Listed entries —
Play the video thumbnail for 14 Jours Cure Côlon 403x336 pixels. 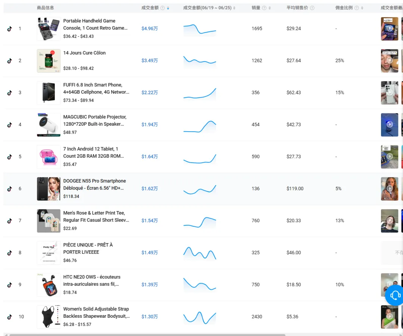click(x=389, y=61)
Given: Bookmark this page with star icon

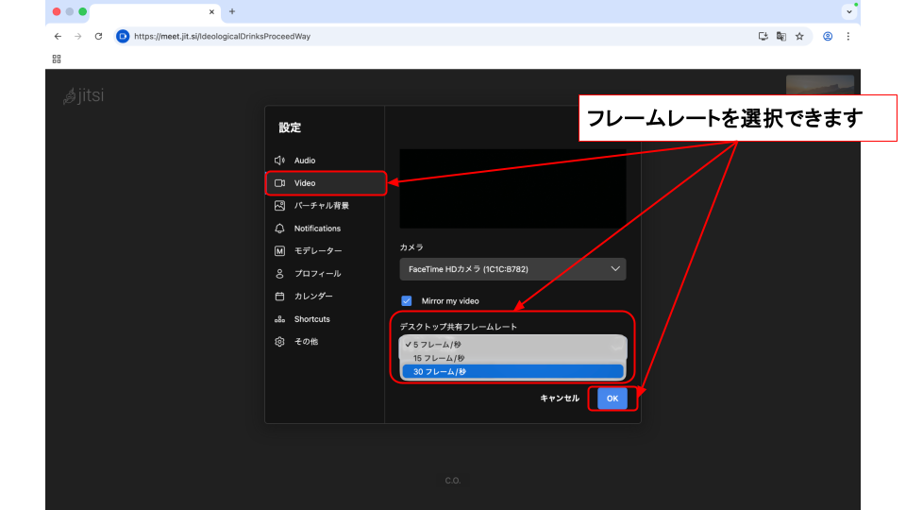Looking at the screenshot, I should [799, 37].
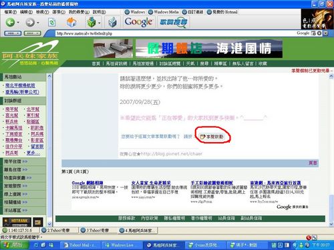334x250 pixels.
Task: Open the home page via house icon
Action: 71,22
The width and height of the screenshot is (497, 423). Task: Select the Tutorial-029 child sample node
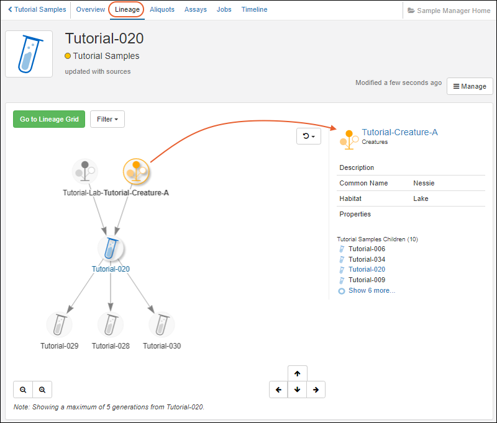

Instruction —
Rewrite the data as a numbered list, starting at the line that contains "Given: Bookmark this page with star icon" and ending at the end of the data. Omit blank lines and leave the pictures out.

Full solution —
1. Given: Bookmark this page with star icon
2. Looking at the screenshot, I should [799, 37].
3. 334x250 pixels.
4. Task: Open the home page via house icon
5. Action: 71,22
6. The width and height of the screenshot is (497, 423). Task: Select the Tutorial-029 child sample node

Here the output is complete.